Replace "Collapse" with "Expand" in the listing lines starting at the one containing "You are a computer-use" and ending at the one containing "tap(300, 199)", and give those lines again with nothing else changed. Leave the pictures out of your answer.
* START Material supplied *
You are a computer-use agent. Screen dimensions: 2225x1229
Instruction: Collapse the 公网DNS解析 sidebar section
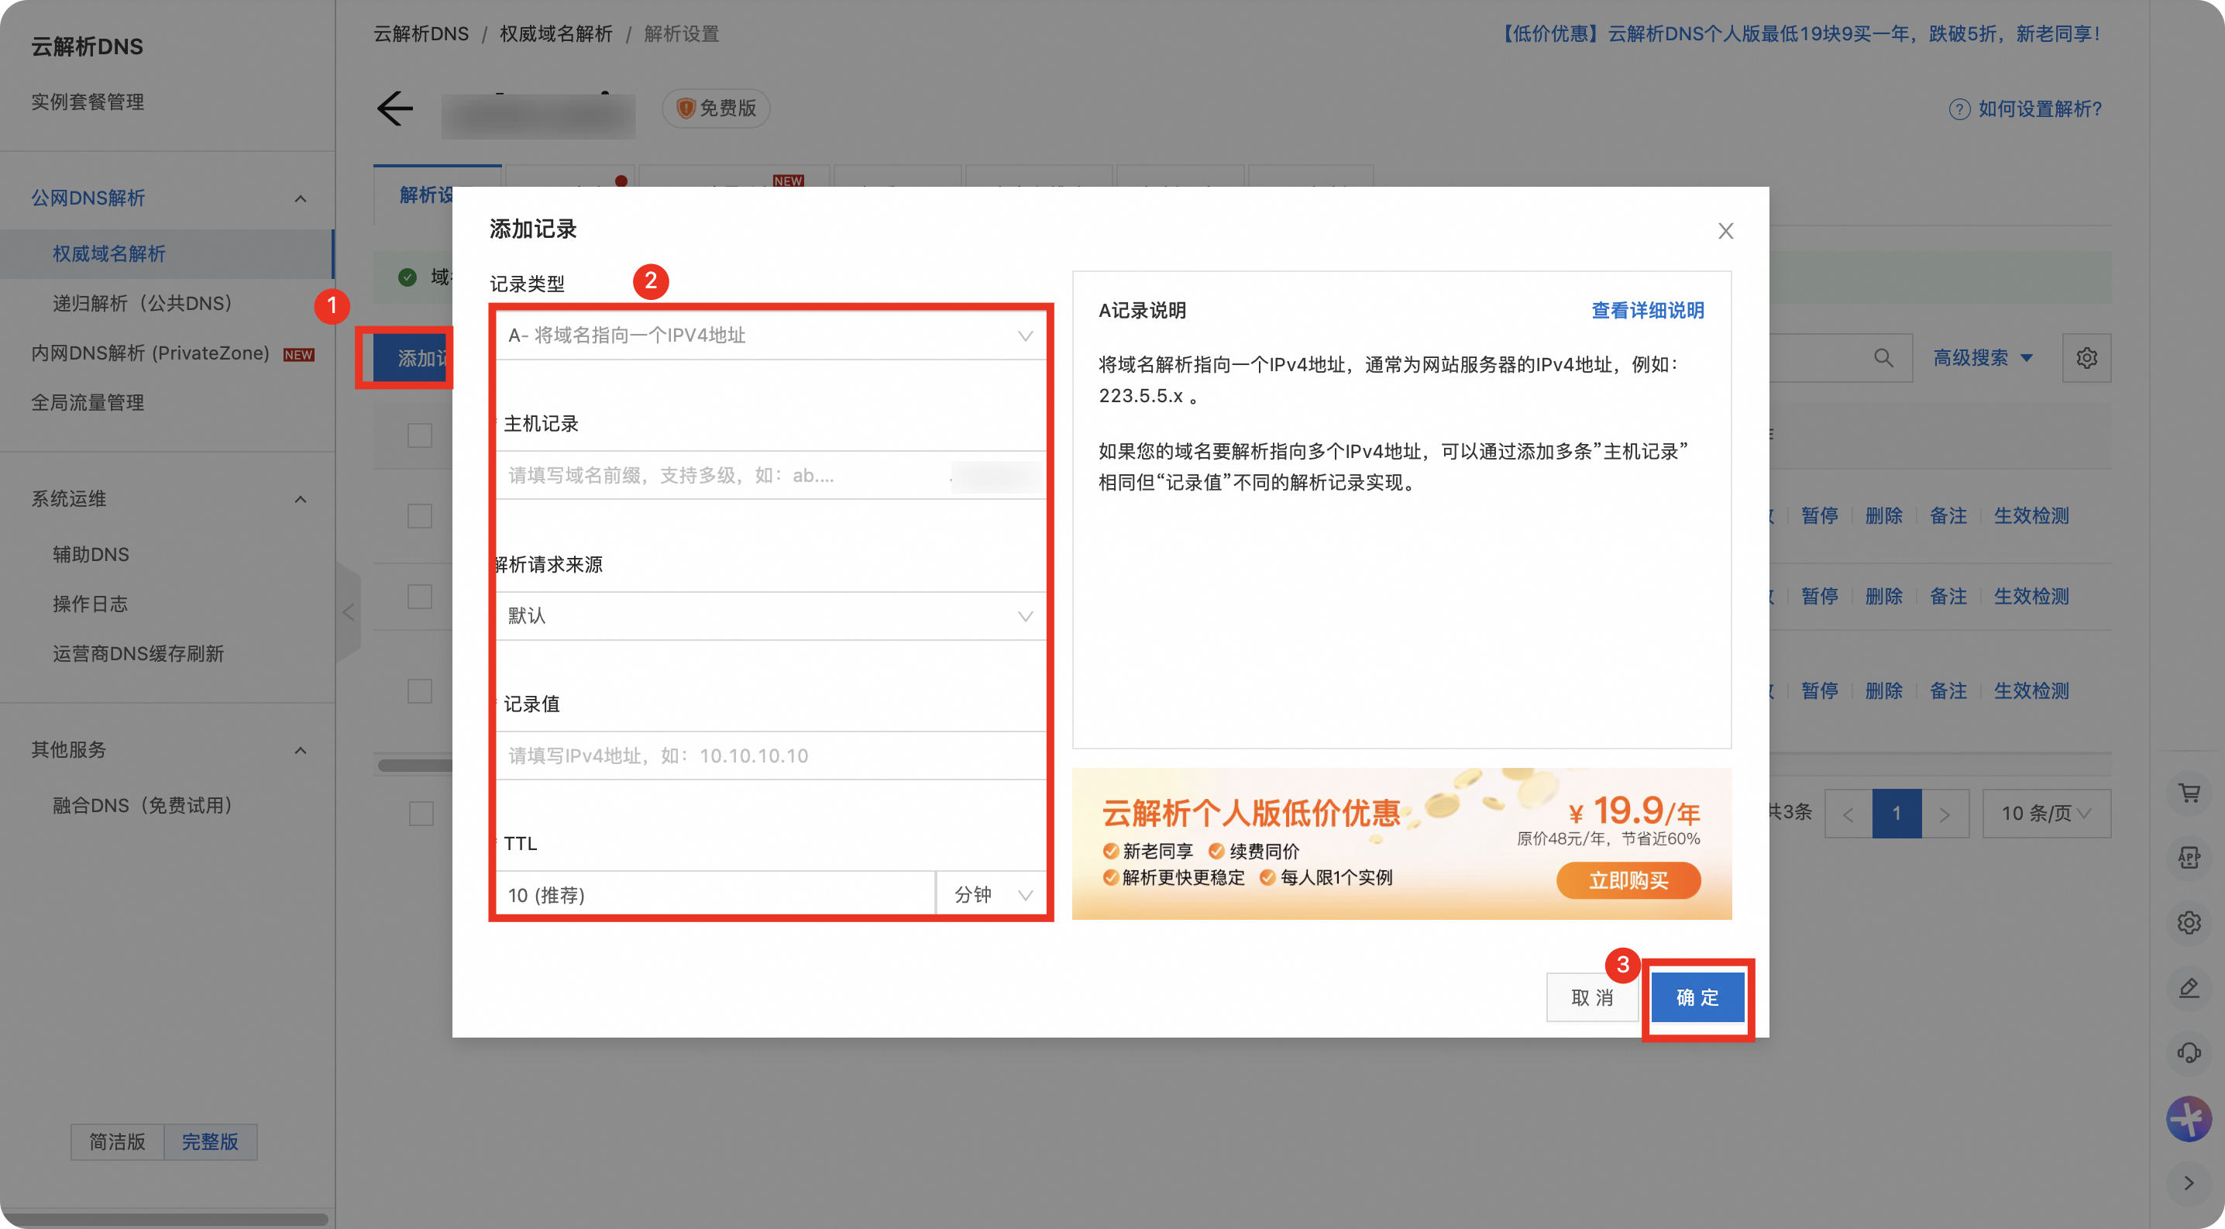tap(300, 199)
* END Material supplied *
* START Material supplied *
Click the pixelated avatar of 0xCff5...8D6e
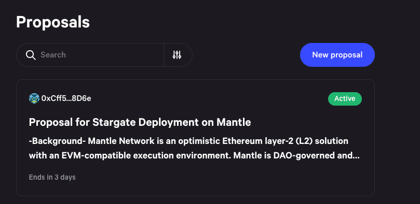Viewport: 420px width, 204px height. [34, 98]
* END Material supplied *
* START Material supplied *
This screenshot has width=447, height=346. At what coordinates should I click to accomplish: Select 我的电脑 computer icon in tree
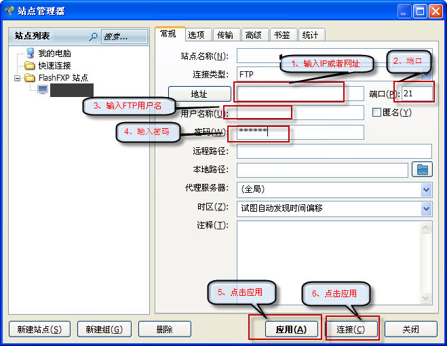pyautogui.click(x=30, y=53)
* END Material supplied *
__Correct result__:
You are a computer-use agent. Screen dimensions: 2225x1229
Instruction: Expand the 公网DNS解析 sidebar section
tap(300, 199)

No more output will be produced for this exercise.